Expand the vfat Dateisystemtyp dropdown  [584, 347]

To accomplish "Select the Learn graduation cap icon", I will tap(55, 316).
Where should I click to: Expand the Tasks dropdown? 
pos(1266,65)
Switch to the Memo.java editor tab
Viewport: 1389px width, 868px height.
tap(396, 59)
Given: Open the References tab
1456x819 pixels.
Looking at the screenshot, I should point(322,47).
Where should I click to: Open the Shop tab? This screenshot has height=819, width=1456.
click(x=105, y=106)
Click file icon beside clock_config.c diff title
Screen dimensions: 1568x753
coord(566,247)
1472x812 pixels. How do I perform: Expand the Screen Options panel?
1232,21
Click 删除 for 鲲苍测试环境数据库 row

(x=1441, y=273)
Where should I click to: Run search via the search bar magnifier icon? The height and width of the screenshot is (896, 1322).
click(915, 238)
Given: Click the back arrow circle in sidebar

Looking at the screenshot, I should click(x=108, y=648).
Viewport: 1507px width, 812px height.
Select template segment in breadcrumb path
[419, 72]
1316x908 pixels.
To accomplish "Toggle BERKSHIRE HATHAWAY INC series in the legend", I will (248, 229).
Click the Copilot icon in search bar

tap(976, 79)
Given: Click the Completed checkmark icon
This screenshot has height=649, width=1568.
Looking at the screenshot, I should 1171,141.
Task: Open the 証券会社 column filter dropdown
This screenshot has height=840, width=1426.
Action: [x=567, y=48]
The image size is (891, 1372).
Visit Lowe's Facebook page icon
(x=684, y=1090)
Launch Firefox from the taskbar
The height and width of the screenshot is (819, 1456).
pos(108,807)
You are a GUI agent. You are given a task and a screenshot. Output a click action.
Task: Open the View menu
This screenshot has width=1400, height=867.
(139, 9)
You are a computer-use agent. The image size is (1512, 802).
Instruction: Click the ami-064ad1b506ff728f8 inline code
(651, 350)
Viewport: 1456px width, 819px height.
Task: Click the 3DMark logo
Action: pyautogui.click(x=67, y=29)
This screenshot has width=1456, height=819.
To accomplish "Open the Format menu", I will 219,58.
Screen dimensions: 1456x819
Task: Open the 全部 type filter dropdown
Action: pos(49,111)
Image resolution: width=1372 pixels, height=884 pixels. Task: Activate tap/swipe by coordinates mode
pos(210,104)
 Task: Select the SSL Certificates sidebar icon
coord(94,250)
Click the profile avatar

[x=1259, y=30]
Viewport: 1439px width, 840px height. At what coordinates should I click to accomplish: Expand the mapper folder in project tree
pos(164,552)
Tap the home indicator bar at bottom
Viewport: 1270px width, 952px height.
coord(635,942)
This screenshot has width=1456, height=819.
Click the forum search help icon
* * * * * * * * *
» Problem requirements
Each line of the data that includes "size" should be copied.

» Expected output
The image size is (891, 1372).
You are a computer-use agent. The image size is (1512, 802).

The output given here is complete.